Rainbow Banner Day

No, these are not actually the colors of their robes. Except for the black ones; those are real.

The sad part of the decision is that it was so close. This one should have been a no-brainer.

The vote was 5-4, a complete liberal-conservative split, with Justice Kennedy, author of the two previous decisions expanding basic rights to include gay and lesbian people, being the swing, deciding, vote, as well as author of this decision. All three decisions arrived on June 26, and human dignity was the common theme in each. The opposing justices were nearly apoplectic in their dissents, stooping in Scalia's case to critiquing Kennedy's prose, while Roberts fretted that marriage equality opens the door to the normalization of polygamy, and Thomas grumbled that dignity is not something that can be either granted or taken away by a government, citing slavery and internment camps as cases of human beings remaining dignified even as they were legally treated as subhuman by the United States.

In the end, then, as with the decision on the Affordable Care Act issued yesterday, the Supreme Court decided pragmatically and inevitably in favor of treating larges classes of Americans--in this case, gay Americans, in yesterday's case, the millions of previously-uninsured Americans now covered by the ACA--as exactly what they are: human beings deserving of all the rights and responsibilities accorded every other American by the Constitution.

In fact, both these cases reach deeper than the Constitution, to the very foundation of American identity: the rights, enshrined in the Declaration of Independence, to life, liberty, and the pursuit of happiness. Reading Justice Roberts's conclusion to yesterday's decision, and Justice Kennedy's to today's, what comes through most clearly is that the Court had the power to either protect or harm the lives, liberty, and happiness of millions of Americans, and chose to err on the side of protection. As I said at the outset, it grieves me that there were any "no" votes cast in either case.

It continues to grieve me that my former co-religionists, the membership of the United Methodist Church, are still so solidly on the side of the Supreme Court's minority on this decision.
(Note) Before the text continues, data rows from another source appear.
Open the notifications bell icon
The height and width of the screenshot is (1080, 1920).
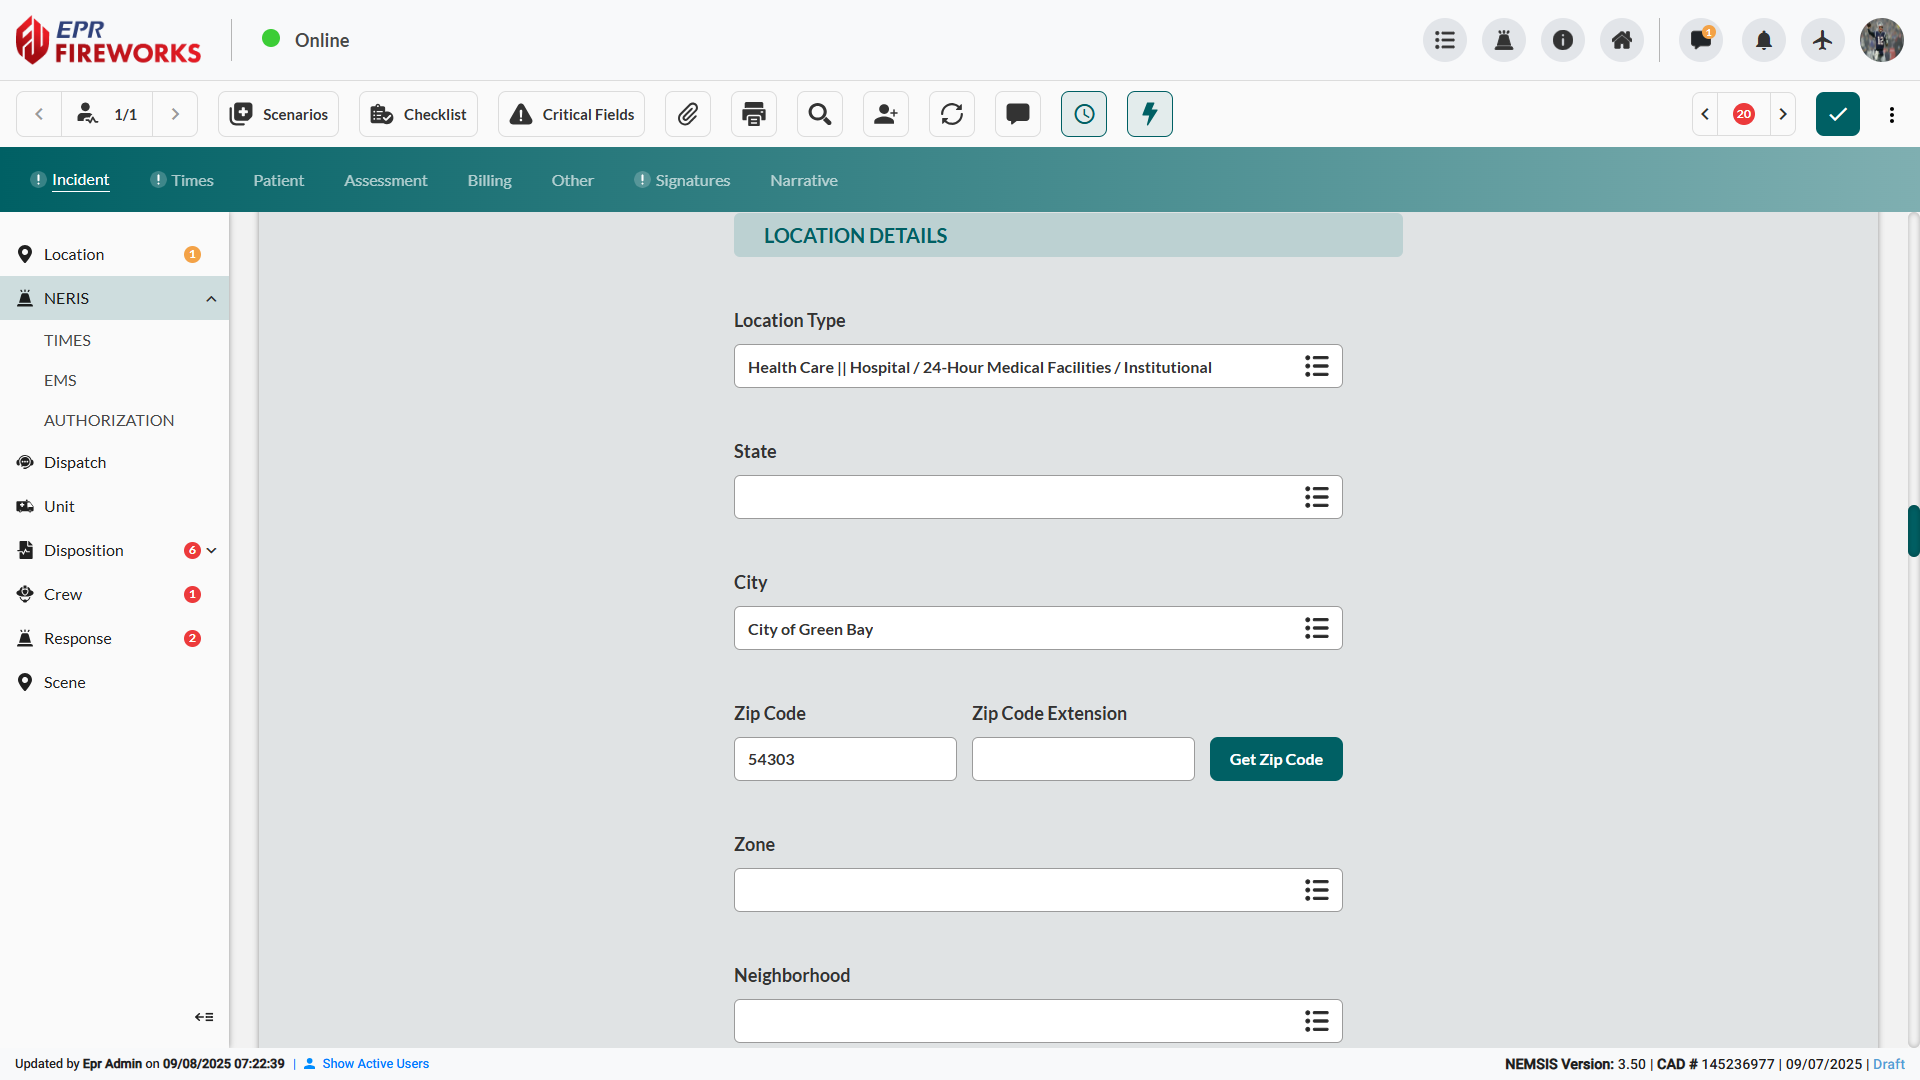pos(1763,40)
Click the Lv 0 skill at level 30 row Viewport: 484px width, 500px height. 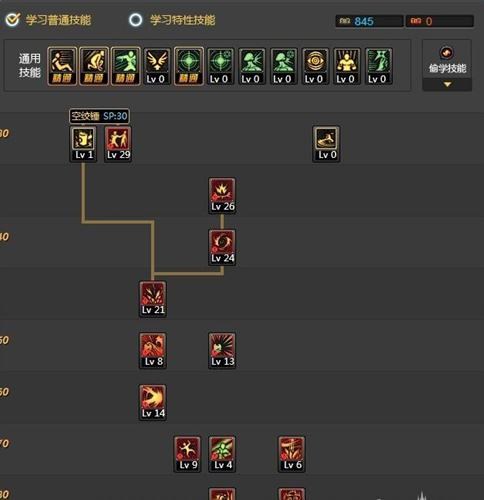326,144
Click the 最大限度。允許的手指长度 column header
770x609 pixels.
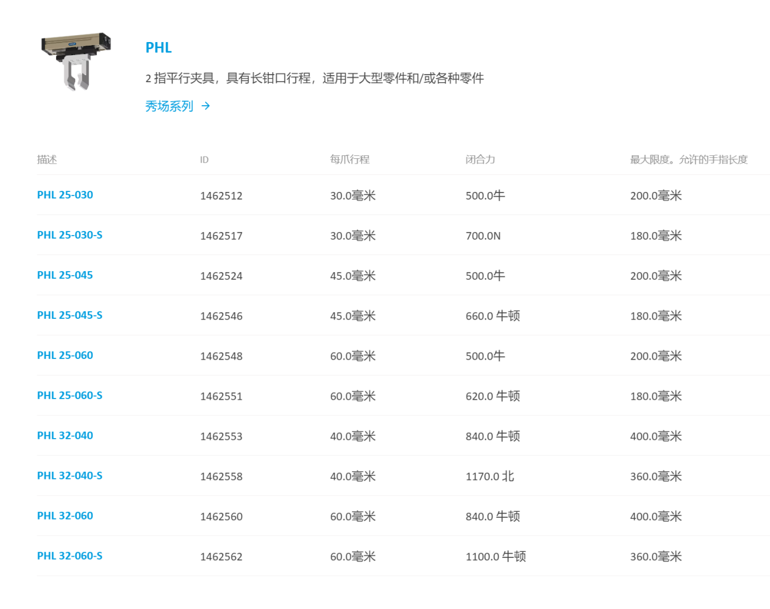point(688,159)
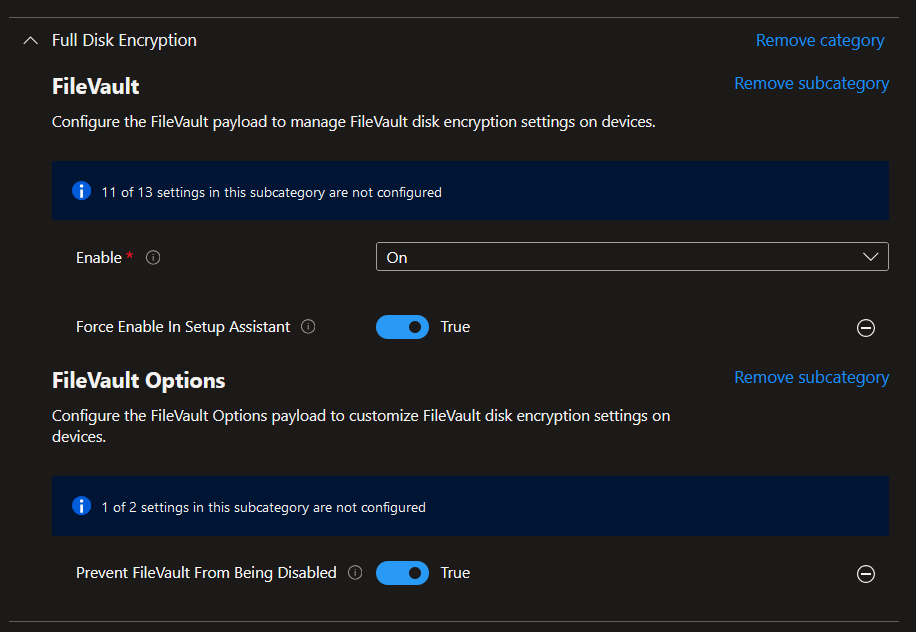Click the FileVault Options heading
Screen dimensions: 916x632
coord(138,381)
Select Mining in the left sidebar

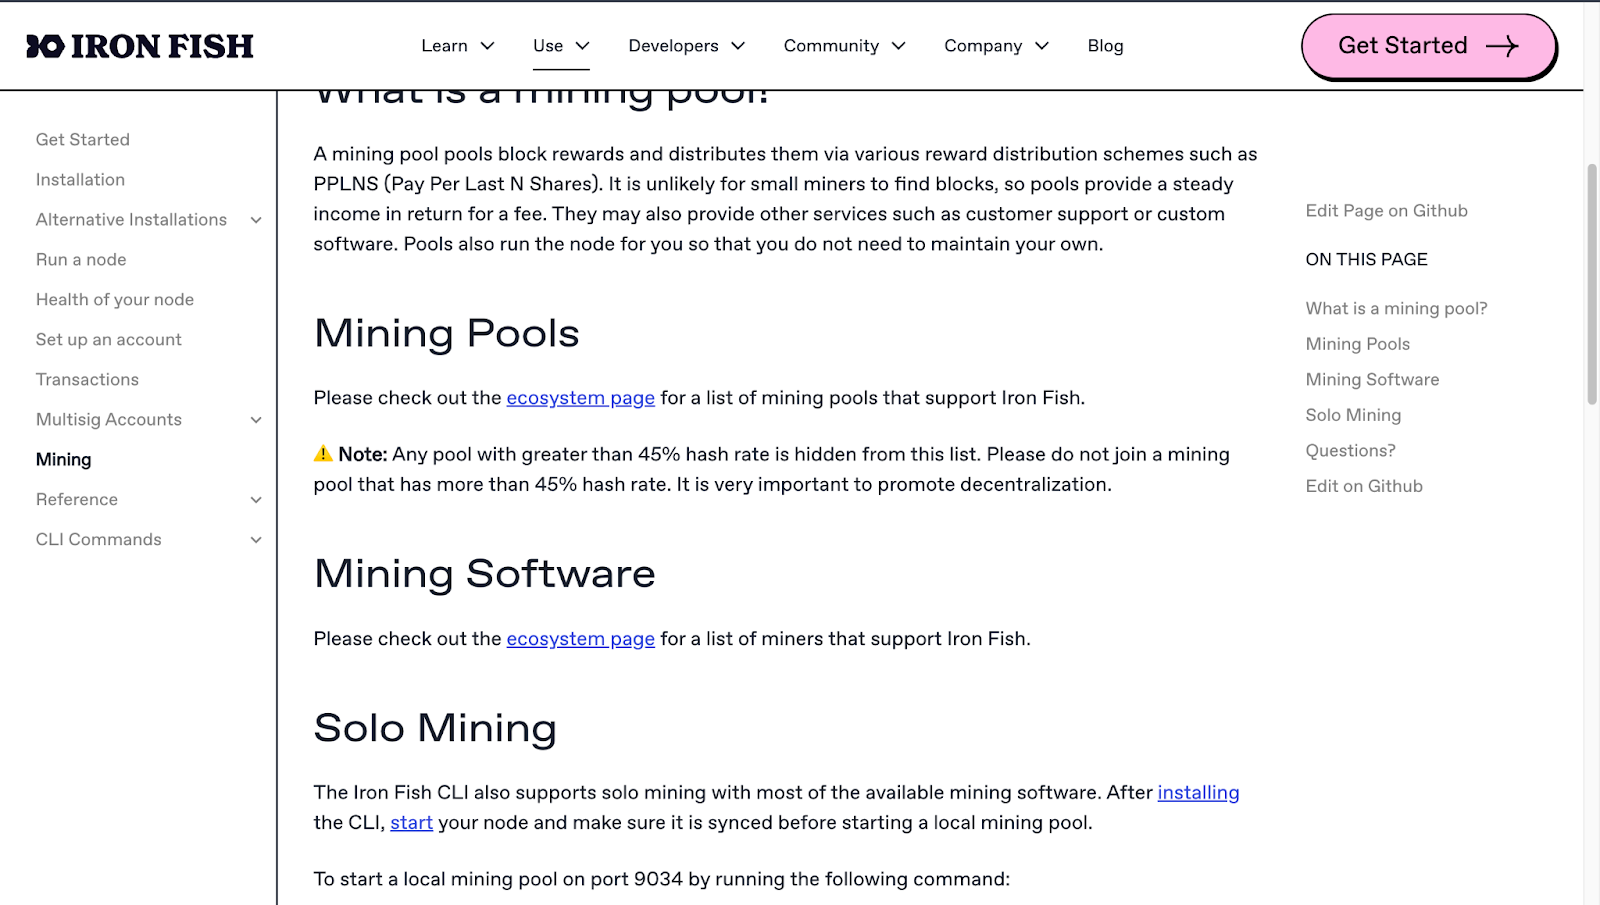pos(63,459)
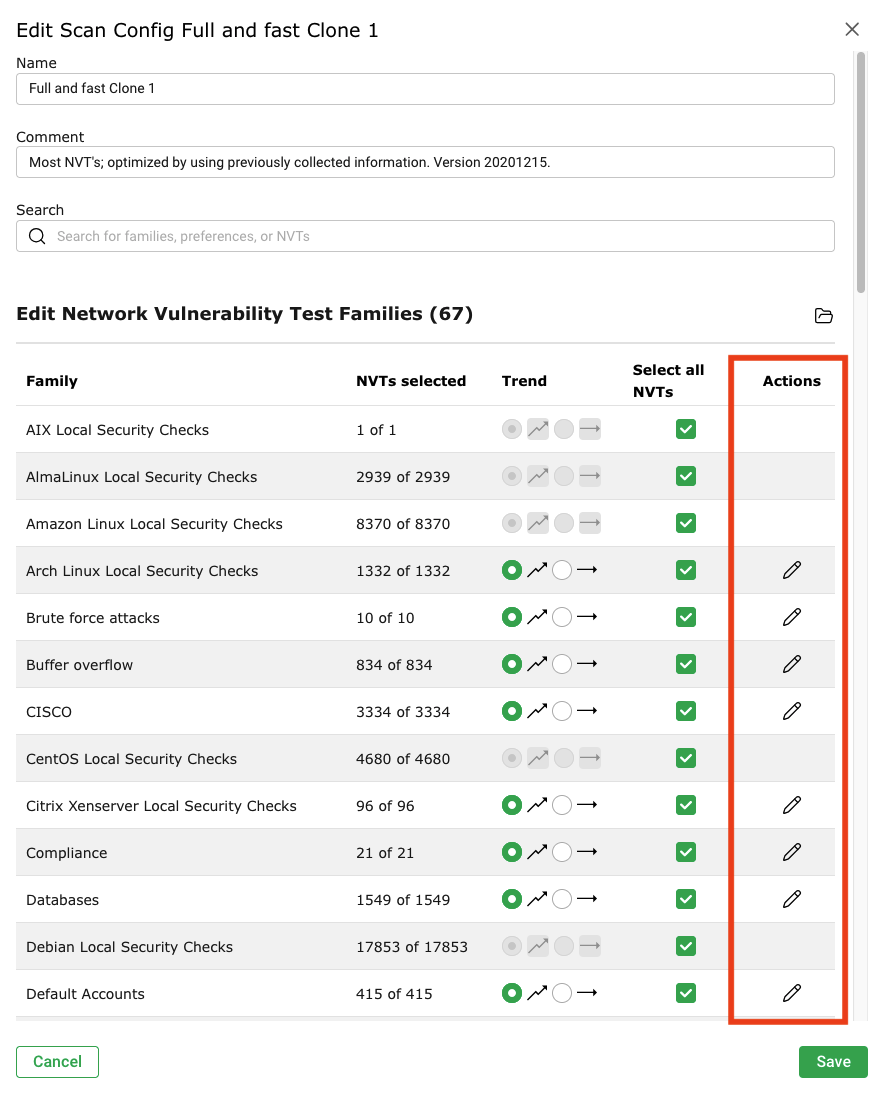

There are even efforts being taken to dilute the say of the entire Western Jurisdiction--much more than half the geographical territory of the denomination--in decisions made at General Conference, for the simple reason that western United Methodists are consistently more progressive than any those of any jurisdiction. It's as if Congress were to pass a law reducing the number of members who could be elected from blue states.

Much of my distress comes from how obvious this should be for anyone who takes seriously the teachings of Jesus: of all people, the church should be most concerned with the well-being of the marginalized, whether we call them Samaritans, beggars, prostitutes, tax collectors, prisoners, children, women, or gay. At its best, the United Methodist Church has placed such outreach at the core of its identity. At its worst, and all too often, it has sided with slave-owners, Klansmen, bigots, misogynists, and homophobes, positions that mirror the fluctuating role of the Supreme Court in expanding and contracting the rights of Americans.

I've been thinking a lot about the role of the Confederate battle flag in the ongoing divisions our nation is suffering. I wrote just after the Charleston shooting about how, contrary to what many of my atheist friends have been saying, the attack was not just an assault on African-Americans, but on religious African-Americans. I was delighted to hear this morning, then, that Russell Moore, president of the Southern Baptist Convention (a denomination that embodies, in so many ways, all that is wrong with Southern Christianity--sexism, racism, homophobia, fundamentalism, and on and on) has called for the removal of the Confederate battle flag from all Southern Baptist churches, saying, powerfully, that
The cross and the Confederate flag cannot co-exist without one setting the other on fire
I couldn't have said that better myself. And I've tried.

The tragedy of United Methodism, and of so much other mainline Protestantism, is that these denominations are struggling so hard to maintain their unity that they are contorting themselves to make room for both the haters and the lovers. In the process, they lose all relevance, whether to progressives or reactionaries. Churches that fully embrace inclusion are vibrant communities where love is affirmed in all its forms. Churches that sincerely reject such radical equality marginalize themselves, as American society as a whole continues to progress toward greater and greater expansion of human rights. It's absolutely their right to express their bigotry, and the right of every other American to either ignore them or gently encourage them to take their protests somewhere less offensive.

I can go on ranting about the reactionary homophobia of the four members of the Supreme court who opposed this decision, and the conservative believers they represent. But I'd rather not. This is a day for celebration. Justice Kennedy summed it up beautifully with these words:
No union is more profound than marriage, for it embodies the highest ideals of love, fidelity, devotion, sacrifice, and family. In forming a marital union, two people become something greater than once they were. As some of the petitioners in these cases demonstrate, marriage embodies a love that may endure even past death. It would misunderstand these men and women to say they disrespect the idea of marriage. Their plea is that they do respect it, respect it so deeply that they seek to find its fulfillment for themselves. Their hope is not to be condemned to live in loneliness, excluded from one of civilization’s oldest institutions. They ask for equal dignity in the eyes of the law. The Constitution grants them that right.
As was the case with Russell Moore's words, I could not have said this better myself. Thank you, Justice Kennedy.